- Film poster
- Directed by: Mark Leonard Winter
- Written by: Mark Leonard Winter
- Produced by: MahVeen Shahraki Geraldine Hakewill
- Starring: Hugo Weaving Phoenix Raei John Waters
- Cinematography: Craig Barden
- Edited by: Cameron Ford
- Music by: Stefan Gregory
- Distributed by: Bonsai Films (Australia & New Zealand) The Yellow Affair (international)
- Release date: 5 August 2023;
- Running time: 1h 41m
- Country: Australia

= The Rooster (film) =

2023 Australian film

The Rooster is a 2023 Australian comedy drama film directed by Mark Leonard Winter and starring Hugo Weaving, Phoenix Raei, and John Waters.

==Synopsis==
Dan is a lonely country policeman in regional Victoria, Australia, who spends his mornings feeding his angry rooster.

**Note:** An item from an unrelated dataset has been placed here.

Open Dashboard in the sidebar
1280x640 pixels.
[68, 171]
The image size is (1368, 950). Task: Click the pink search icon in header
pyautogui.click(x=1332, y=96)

His mental state appears to be fragile, especially after a childhood friend, Steve, is found dead in the forest, and his rooster is killed by a fox. He takes time off work and explores the bush, where he encounters The Hermit living in a hut in the forest. The rest of the film revolves around the relationship between the two men.

==Production==
The Rooster is the debut feature film written and directed by actor Mark Leonard Winter. Weaving said that he wanted to act in a film that looked at men's mental health, partly sparked by the suicide of actor Damian Hill in 2018, who was a friend of Winter.

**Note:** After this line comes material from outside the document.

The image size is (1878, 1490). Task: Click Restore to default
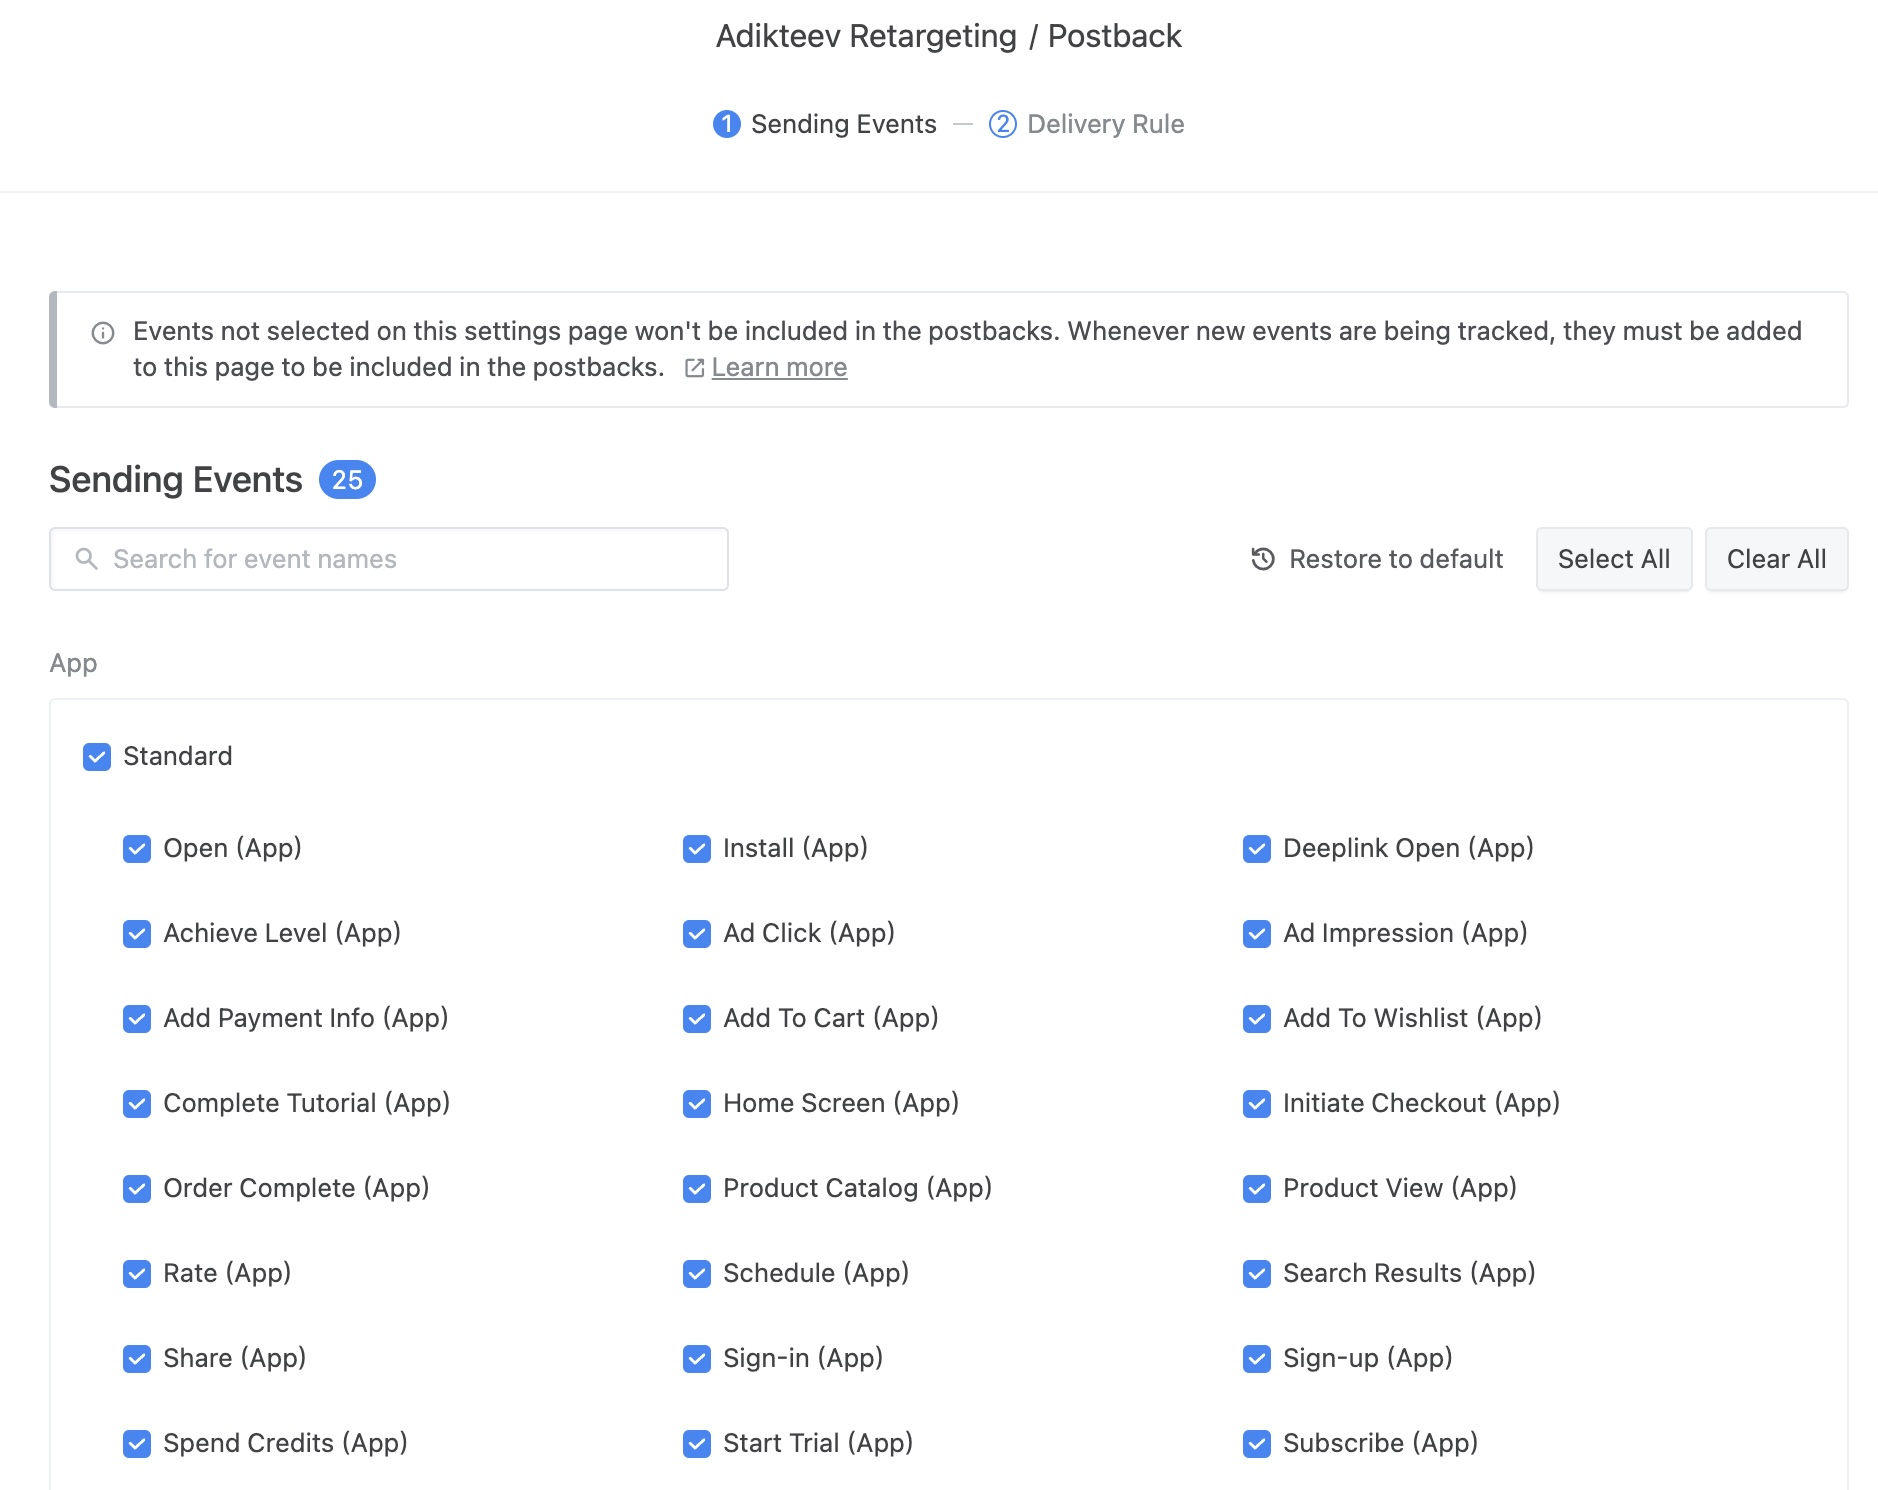click(1395, 559)
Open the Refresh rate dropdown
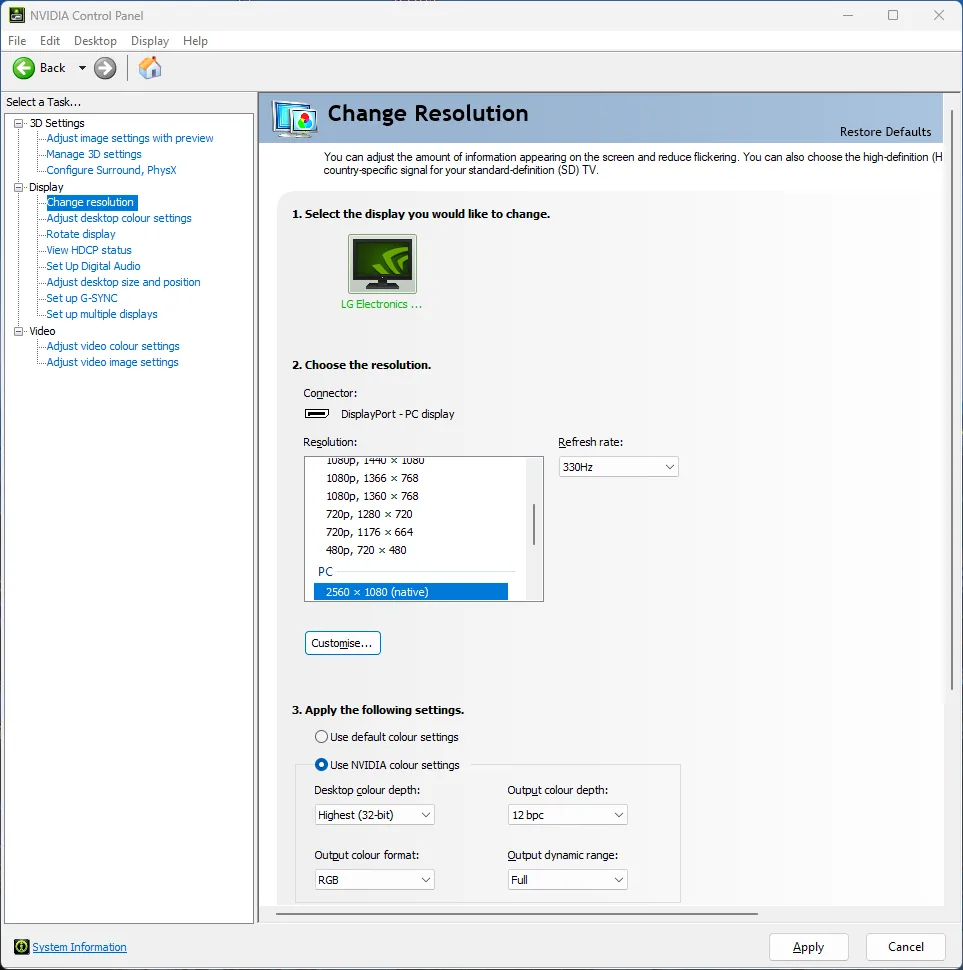This screenshot has height=970, width=963. point(618,467)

It was filmed in the forests around Daylesford, Victoria, near Winter's home in Glenlyon.

The film was produced by Geraldine Hakewill and MahVeen Shahraki and production companies Don't Crow! and Thousand Mile Productions. It was partly financed by the Melbourne International Film Festival (MIFF) Premiere Fund, but was made on a very small budget, partly out of the home of director Winter.

The film score was composed by Stefan Gregory; Craig Barden was director of photography, and Cameron Ford was editor.

==Release==
The Rooster had its world premiere at the Melbourne International Film Festival on 5 August 2023. It was also selected for screening at the Santa Barbara International Film Festival in California, U.S.

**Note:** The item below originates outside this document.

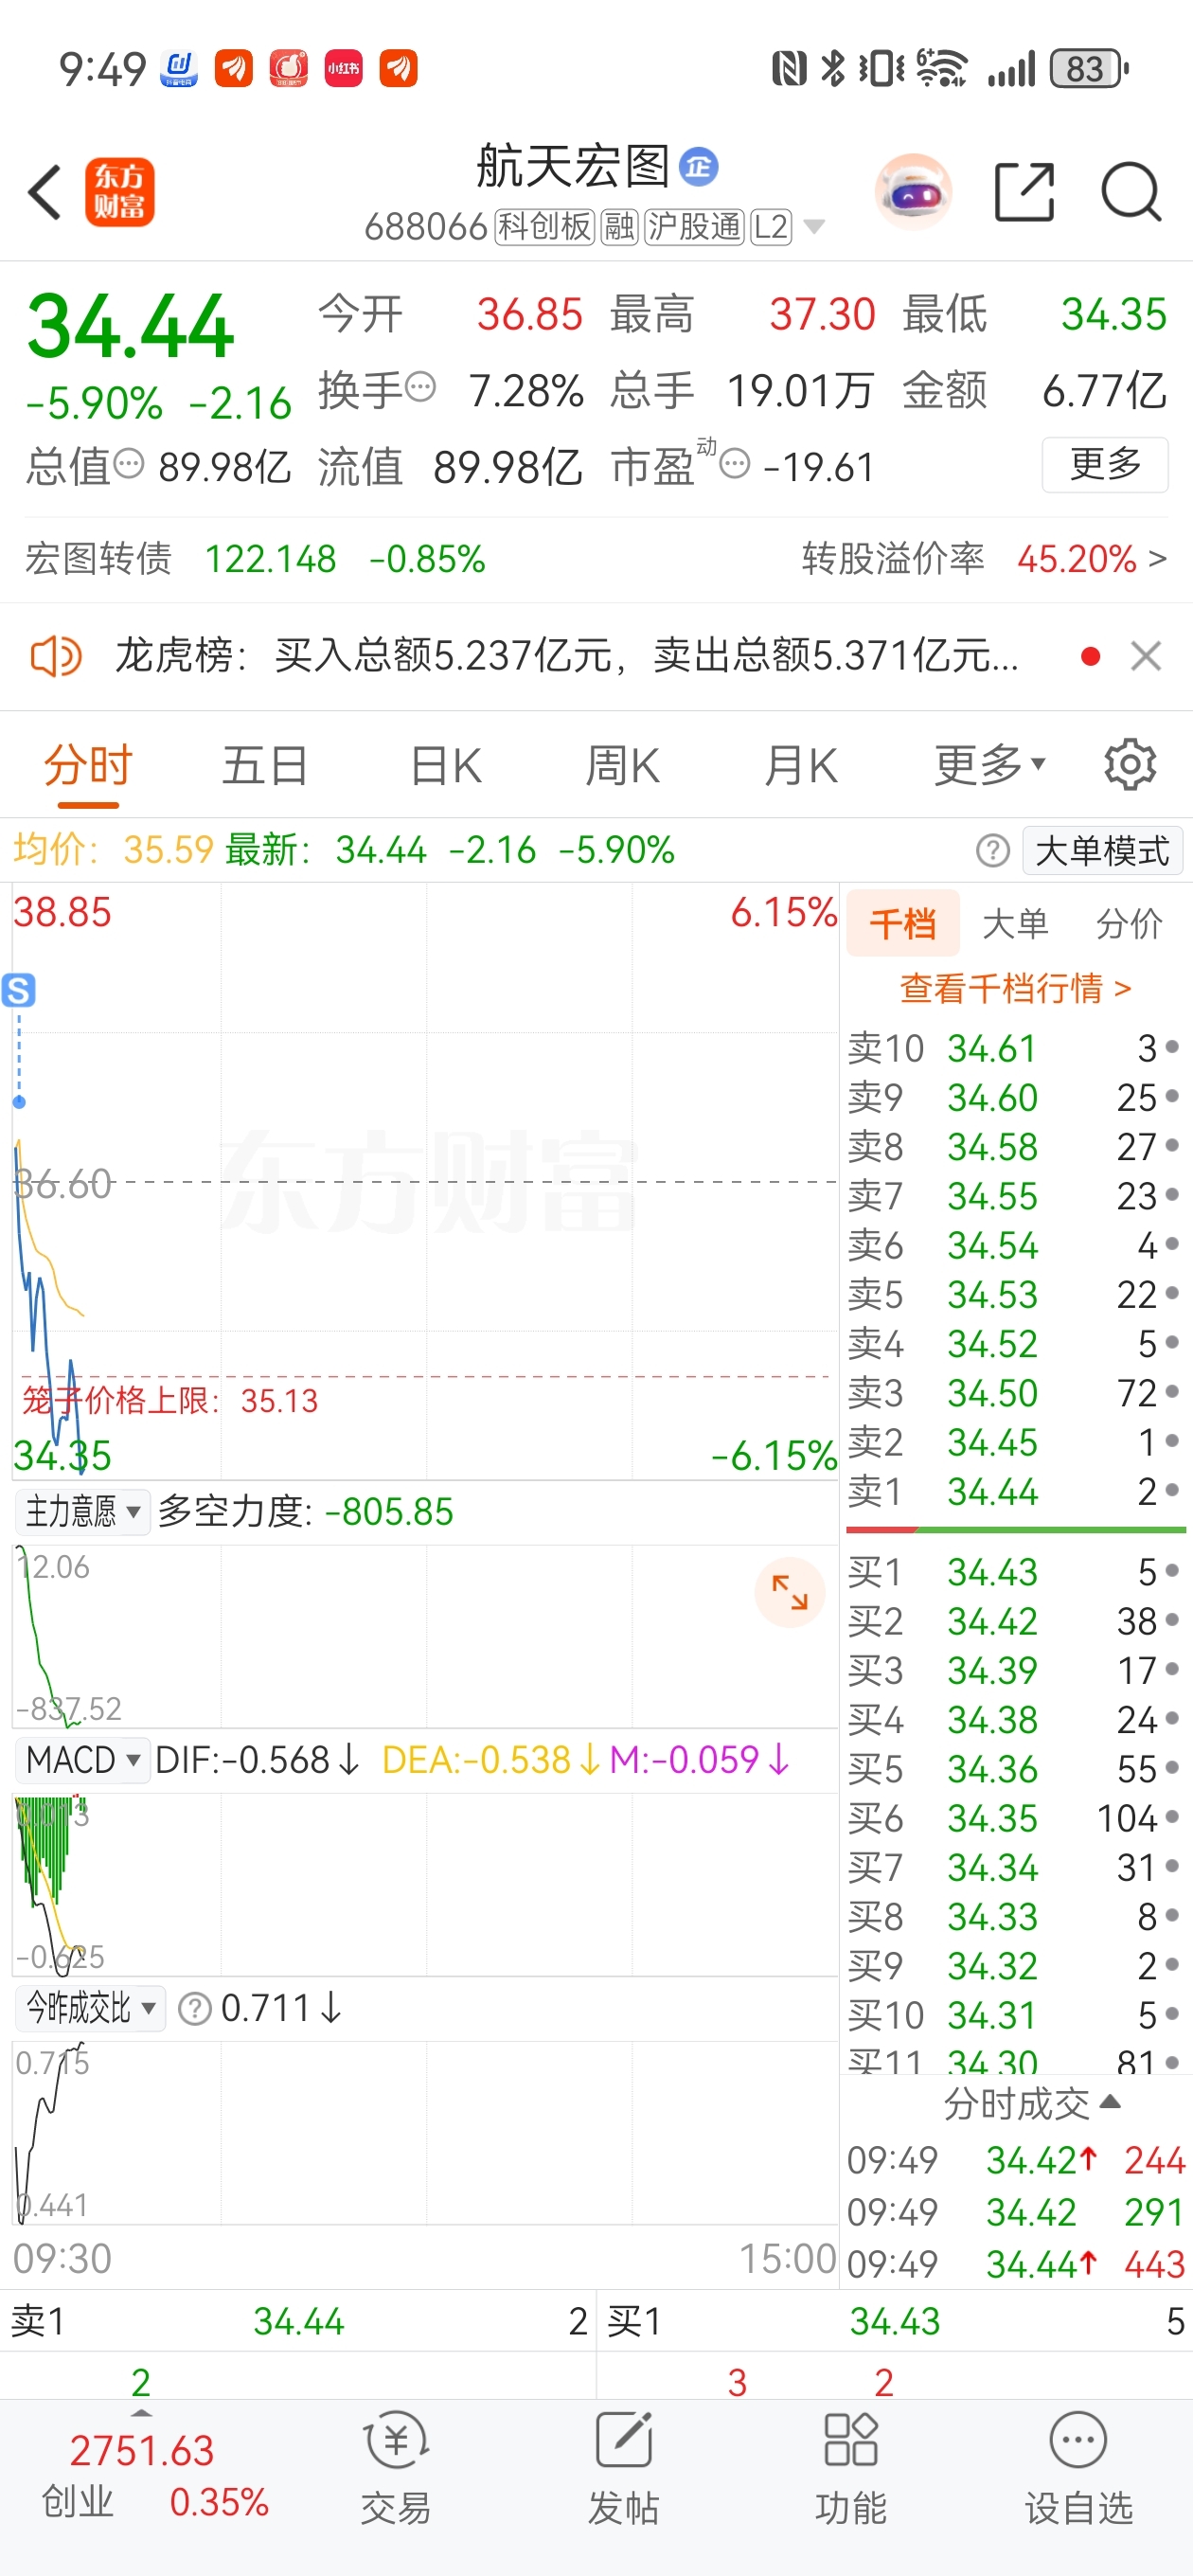Tap the share export icon
1193x2576 pixels.
pos(1024,191)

It was released in Australian cinemas on 22 February 2024. The film is distributed by Bonsai Films in Australia and New Zealand, and by The Yellow Affair internationally.

==Reception==
Luke Buckmaster of The Guardian gave it three out of five stars, praising Raei's performance and concluding "As a 'Hugo Weaving goes feral in the bush' movie, The Rooster delivers. As an exploration of masculinity and a drama about two men connecting, it's decent but unexceptional".

Film studies lecturer Stuart Richards wrote in an article for The Conversation: "For the most part... the balance of comedy and drama works", "The dynamics between both characters allows Raei and Weaving to excel in their performances", and "The Rooster may be a small character study of two fragile men, but it’s a powerful examination of isolation and moving on". In a review for ScreenHub, Russell gave the film four out of five stars, calling it a "startling debut".

Peter Gray at The AU Review gave it three and a half stars, writing "both Raei and Weaving play off each other with an unpredictable energy".

===Awards and nominations===
The Rooster was selected as one of four nominees for the CinefestOZ Film Prize, worth , in September 2023.

It was nominated for the Bright Horizons Award in the MIFF Awards.

Winter won best director in the Australian Directors' Guild Awards, with the judges calling it "an astonishing debut film that deeply affected judges with the depth and complexity of its character development and provided a vehicle for what may be Weaving’s most powerful performance to date".

In the 13th edition of the AACTA Awards, presented in February 2024 for films released in 2023, The Rooster was nominated for the AACTA Award for Best Indie Film. Hugo Weaving won Best Supporting Actor, Phoenix Raei was nominated for Best Lead Actor, and Ellen Stanistreet was nominated for Best Costume Design.